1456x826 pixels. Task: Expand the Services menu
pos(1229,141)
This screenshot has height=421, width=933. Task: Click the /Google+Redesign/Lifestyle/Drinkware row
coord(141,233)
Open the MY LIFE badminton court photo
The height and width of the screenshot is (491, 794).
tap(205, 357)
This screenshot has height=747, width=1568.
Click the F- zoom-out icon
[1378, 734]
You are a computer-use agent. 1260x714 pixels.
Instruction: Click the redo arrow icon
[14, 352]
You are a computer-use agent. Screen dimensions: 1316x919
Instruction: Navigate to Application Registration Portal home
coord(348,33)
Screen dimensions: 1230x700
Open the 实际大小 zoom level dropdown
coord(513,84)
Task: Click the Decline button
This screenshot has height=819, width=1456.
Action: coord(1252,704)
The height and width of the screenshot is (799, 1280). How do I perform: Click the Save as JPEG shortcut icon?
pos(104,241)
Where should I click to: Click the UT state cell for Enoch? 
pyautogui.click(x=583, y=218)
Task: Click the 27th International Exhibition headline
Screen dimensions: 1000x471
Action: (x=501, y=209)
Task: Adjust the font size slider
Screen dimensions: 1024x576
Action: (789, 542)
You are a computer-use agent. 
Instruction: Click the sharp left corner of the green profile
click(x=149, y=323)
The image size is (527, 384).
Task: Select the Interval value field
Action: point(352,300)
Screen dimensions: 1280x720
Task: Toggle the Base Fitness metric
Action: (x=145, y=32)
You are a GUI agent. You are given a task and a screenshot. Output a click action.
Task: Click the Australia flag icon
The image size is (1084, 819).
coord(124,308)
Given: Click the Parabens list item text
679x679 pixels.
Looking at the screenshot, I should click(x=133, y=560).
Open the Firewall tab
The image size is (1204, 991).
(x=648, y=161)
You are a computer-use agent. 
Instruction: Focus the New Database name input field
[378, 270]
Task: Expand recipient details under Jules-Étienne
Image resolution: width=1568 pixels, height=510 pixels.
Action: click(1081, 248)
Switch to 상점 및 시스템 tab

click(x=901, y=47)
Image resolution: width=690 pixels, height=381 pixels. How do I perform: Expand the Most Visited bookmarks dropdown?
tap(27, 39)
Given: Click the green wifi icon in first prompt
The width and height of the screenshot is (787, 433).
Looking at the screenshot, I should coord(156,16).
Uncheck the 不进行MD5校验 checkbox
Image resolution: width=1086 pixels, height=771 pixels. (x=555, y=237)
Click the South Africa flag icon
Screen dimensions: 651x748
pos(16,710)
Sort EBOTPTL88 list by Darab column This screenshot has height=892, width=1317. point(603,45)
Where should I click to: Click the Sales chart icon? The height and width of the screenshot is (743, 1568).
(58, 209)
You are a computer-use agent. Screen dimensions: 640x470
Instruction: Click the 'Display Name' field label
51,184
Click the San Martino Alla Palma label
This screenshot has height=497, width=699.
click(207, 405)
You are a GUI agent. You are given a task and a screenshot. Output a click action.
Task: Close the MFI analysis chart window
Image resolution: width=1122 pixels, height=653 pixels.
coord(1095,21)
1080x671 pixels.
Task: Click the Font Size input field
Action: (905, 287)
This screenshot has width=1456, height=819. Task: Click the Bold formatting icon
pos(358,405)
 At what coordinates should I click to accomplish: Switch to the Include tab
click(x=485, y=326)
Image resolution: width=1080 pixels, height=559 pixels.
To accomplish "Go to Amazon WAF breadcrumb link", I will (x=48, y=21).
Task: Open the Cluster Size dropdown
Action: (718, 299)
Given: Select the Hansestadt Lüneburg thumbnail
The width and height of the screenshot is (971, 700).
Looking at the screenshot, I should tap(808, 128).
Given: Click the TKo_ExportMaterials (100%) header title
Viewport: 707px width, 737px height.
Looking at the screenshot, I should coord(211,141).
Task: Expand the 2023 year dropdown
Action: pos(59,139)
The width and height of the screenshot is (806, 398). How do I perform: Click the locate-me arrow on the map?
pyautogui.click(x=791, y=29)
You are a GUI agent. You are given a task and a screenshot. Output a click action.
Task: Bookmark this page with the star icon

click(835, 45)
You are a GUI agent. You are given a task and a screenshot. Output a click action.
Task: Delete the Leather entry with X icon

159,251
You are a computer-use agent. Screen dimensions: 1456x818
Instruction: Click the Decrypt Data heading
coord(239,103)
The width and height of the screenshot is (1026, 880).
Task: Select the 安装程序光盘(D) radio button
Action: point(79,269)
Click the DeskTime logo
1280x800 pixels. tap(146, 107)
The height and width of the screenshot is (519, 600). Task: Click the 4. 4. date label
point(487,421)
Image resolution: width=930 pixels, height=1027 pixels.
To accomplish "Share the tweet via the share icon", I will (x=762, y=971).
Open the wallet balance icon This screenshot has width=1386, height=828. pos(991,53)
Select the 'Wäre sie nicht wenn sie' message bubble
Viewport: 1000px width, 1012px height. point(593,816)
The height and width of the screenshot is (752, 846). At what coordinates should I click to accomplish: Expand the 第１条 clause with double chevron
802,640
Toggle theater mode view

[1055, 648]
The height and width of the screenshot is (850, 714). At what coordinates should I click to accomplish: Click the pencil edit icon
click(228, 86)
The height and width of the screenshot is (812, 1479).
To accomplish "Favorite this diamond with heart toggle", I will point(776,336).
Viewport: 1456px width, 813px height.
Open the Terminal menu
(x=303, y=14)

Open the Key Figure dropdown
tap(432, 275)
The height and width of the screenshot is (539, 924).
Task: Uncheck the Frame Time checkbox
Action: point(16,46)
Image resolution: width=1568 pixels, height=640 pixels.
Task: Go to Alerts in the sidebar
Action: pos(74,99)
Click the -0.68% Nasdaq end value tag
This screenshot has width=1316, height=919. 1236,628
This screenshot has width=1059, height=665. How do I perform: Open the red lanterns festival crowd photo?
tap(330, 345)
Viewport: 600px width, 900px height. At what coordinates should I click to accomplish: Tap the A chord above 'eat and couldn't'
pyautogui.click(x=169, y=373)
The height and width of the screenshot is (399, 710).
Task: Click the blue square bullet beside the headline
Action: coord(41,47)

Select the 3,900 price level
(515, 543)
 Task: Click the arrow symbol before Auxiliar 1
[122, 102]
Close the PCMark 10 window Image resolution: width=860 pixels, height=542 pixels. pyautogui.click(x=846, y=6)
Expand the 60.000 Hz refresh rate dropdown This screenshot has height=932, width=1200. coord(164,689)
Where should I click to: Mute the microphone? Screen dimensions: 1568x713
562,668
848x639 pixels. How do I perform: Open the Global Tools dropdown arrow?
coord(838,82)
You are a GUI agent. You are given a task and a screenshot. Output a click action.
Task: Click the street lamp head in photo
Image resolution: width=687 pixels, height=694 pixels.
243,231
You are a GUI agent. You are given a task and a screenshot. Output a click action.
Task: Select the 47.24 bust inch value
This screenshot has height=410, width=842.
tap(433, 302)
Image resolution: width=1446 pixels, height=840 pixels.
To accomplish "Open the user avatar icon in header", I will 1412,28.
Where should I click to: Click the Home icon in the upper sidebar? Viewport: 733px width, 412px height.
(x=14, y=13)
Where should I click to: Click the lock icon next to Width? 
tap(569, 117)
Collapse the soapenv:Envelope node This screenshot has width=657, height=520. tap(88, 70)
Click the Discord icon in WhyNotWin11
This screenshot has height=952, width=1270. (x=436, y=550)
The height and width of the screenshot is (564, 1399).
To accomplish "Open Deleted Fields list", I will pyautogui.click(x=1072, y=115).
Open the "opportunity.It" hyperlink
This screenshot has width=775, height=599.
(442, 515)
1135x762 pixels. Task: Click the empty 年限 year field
+ + + + +
For this exercise, write all the records out again exactly.

● **Written answer**:
1456x826 pixels. Task: Expand the Services menu
pos(1229,141)
This screenshot has height=421, width=933. Task: Click the /Google+Redesign/Lifestyle/Drinkware row
coord(141,233)
Open the MY LIFE badminton court photo
The height and width of the screenshot is (491, 794).
tap(205, 357)
This screenshot has height=747, width=1568.
Click the F- zoom-out icon
[1378, 734]
You are a computer-use agent. 1260x714 pixels.
Instruction: Click the redo arrow icon
[14, 352]
You are a computer-use agent. Screen dimensions: 1316x919
Instruction: Navigate to Application Registration Portal home
coord(348,33)
Screen dimensions: 1230x700
Open the 实际大小 zoom level dropdown
coord(513,84)
Task: Click the Decline button
This screenshot has height=819, width=1456.
Action: coord(1252,704)
The height and width of the screenshot is (799, 1280). How do I perform: Click the Save as JPEG shortcut icon?
pos(104,241)
Where should I click to: Click the UT state cell for Enoch? 
pyautogui.click(x=583, y=218)
Task: Click the 27th International Exhibition headline
Screen dimensions: 1000x471
Action: (x=501, y=209)
Task: Adjust the font size slider
Screen dimensions: 1024x576
Action: (789, 542)
You are a computer-use agent. 
Instruction: Click the sharp left corner of the green profile
click(x=149, y=323)
The image size is (527, 384).
Task: Select the Interval value field
Action: point(352,300)
Screen dimensions: 1280x720
Task: Toggle the Base Fitness metric
Action: (x=145, y=32)
You are a GUI agent. You are given a task and a screenshot. Output a click action.
Task: Click the Australia flag icon
The image size is (1084, 819).
coord(124,308)
Given: Click the Parabens list item text
679x679 pixels.
Looking at the screenshot, I should click(x=133, y=560).
Open the Firewall tab
The image size is (1204, 991).
(x=648, y=161)
You are a computer-use agent. 
Instruction: Focus the New Database name input field
[378, 270]
Task: Expand recipient details under Jules-Étienne
Image resolution: width=1568 pixels, height=510 pixels.
Action: click(1081, 248)
Switch to 상점 및 시스템 tab

click(x=901, y=47)
Image resolution: width=690 pixels, height=381 pixels. How do I perform: Expand the Most Visited bookmarks dropdown?
tap(27, 39)
Given: Click the green wifi icon in first prompt
The width and height of the screenshot is (787, 433).
Looking at the screenshot, I should coord(156,16).
Uncheck the 不进行MD5校验 checkbox
Image resolution: width=1086 pixels, height=771 pixels. (x=555, y=237)
Click the South Africa flag icon
Screen dimensions: 651x748
pos(16,710)
Sort EBOTPTL88 list by Darab column This screenshot has height=892, width=1317. point(603,45)
Where should I click to: Click the Sales chart icon? The height and width of the screenshot is (743, 1568).
(58, 209)
You are a computer-use agent. Screen dimensions: 640x470
Instruction: Click the 'Display Name' field label
51,184
Click the San Martino Alla Palma label
This screenshot has height=497, width=699.
click(207, 405)
You are a GUI agent. You are given a task and a screenshot. Output a click action.
Task: Close the MFI analysis chart window
Image resolution: width=1122 pixels, height=653 pixels.
coord(1095,21)
1080x671 pixels.
Task: Click the Font Size input field
Action: (905, 287)
This screenshot has width=1456, height=819. Task: Click the Bold formatting icon
pos(358,405)
 At what coordinates should I click to accomplish: Switch to the Include tab
click(x=485, y=326)
Image resolution: width=1080 pixels, height=559 pixels.
To accomplish "Go to Amazon WAF breadcrumb link", I will (x=48, y=21).
Task: Open the Cluster Size dropdown
Action: (718, 299)
Given: Select the Hansestadt Lüneburg thumbnail
The width and height of the screenshot is (971, 700).
Looking at the screenshot, I should tap(808, 128).
Given: Click the TKo_ExportMaterials (100%) header title
Viewport: 707px width, 737px height.
Looking at the screenshot, I should coord(211,141).
Task: Expand the 2023 year dropdown
Action: pos(59,139)
The width and height of the screenshot is (806, 398). How do I perform: Click the locate-me arrow on the map?
pyautogui.click(x=791, y=29)
You are a GUI agent. You are given a task and a screenshot. Output a click action.
Task: Bookmark this page with the star icon

click(835, 45)
You are a GUI agent. You are given a task and a screenshot. Output a click action.
Task: Delete the Leather entry with X icon

159,251
You are a computer-use agent. Screen dimensions: 1456x818
Instruction: Click the Decrypt Data heading
coord(239,103)
The width and height of the screenshot is (1026, 880).
Task: Select the 安装程序光盘(D) radio button
Action: point(79,269)
Click the DeskTime logo
1280x800 pixels. tap(146, 107)
The height and width of the screenshot is (519, 600). Task: Click the 4. 4. date label
point(487,421)
Image resolution: width=930 pixels, height=1027 pixels.
To accomplish "Share the tweet via the share icon", I will (x=762, y=971).
Open the wallet balance icon This screenshot has width=1386, height=828. pos(991,53)
Select the 'Wäre sie nicht wenn sie' message bubble
Viewport: 1000px width, 1012px height. point(593,816)
The height and width of the screenshot is (752, 846). At what coordinates should I click to accomplish: Expand the 第１条 clause with double chevron
802,640
Toggle theater mode view

[1055, 648]
The height and width of the screenshot is (850, 714). At what coordinates should I click to accomplish: Click the pencil edit icon
click(228, 86)
The height and width of the screenshot is (812, 1479).
To accomplish "Favorite this diamond with heart toggle", I will point(776,336).
Viewport: 1456px width, 813px height.
Open the Terminal menu
(x=303, y=14)

Open the Key Figure dropdown
tap(432, 275)
The height and width of the screenshot is (539, 924).
Task: Uncheck the Frame Time checkbox
Action: point(16,46)
Image resolution: width=1568 pixels, height=640 pixels.
Task: Go to Alerts in the sidebar
Action: pos(74,99)
Click the -0.68% Nasdaq end value tag
This screenshot has width=1316, height=919. 1236,628
This screenshot has width=1059, height=665. How do I perform: Open the red lanterns festival crowd photo?
tap(330, 345)
Viewport: 600px width, 900px height. At what coordinates should I click to accomplish: Tap the A chord above 'eat and couldn't'
pyautogui.click(x=169, y=373)
The height and width of the screenshot is (399, 710).
Task: Click the blue square bullet beside the headline
Action: coord(41,47)

Select the 3,900 price level
(515, 543)
 Task: Click the arrow symbol before Auxiliar 1
[122, 102]
Close the PCMark 10 window Image resolution: width=860 pixels, height=542 pixels. pyautogui.click(x=846, y=6)
Expand the 60.000 Hz refresh rate dropdown This screenshot has height=932, width=1200. coord(164,689)
Where should I click to: Mute the microphone? Screen dimensions: 1568x713
562,668
848x639 pixels. How do I perform: Open the Global Tools dropdown arrow?
coord(838,82)
You are a GUI agent. You are given a task and a screenshot. Output a click action.
Task: Click the street lamp head in photo
Image resolution: width=687 pixels, height=694 pixels.
243,231
You are a GUI agent. You are given a task and a screenshot. Output a click action.
Task: Select the 47.24 bust inch value
This screenshot has height=410, width=842.
tap(433, 302)
Image resolution: width=1446 pixels, height=840 pixels.
To accomplish "Open the user avatar icon in header", I will 1412,28.
Where should I click to: Click the Home icon in the upper sidebar? Viewport: 733px width, 412px height.
(x=14, y=13)
Where should I click to: Click the lock icon next to Width? 
tap(569, 117)
Collapse the soapenv:Envelope node This screenshot has width=657, height=520. tap(88, 70)
Click the Discord icon in WhyNotWin11
This screenshot has height=952, width=1270. (x=436, y=550)
The height and width of the screenshot is (564, 1399).
To accomplish "Open Deleted Fields list", I will pyautogui.click(x=1072, y=115).
Open the "opportunity.It" hyperlink
This screenshot has width=775, height=599.
(442, 515)
1135x762 pixels. Task: Click the empty 年限 year field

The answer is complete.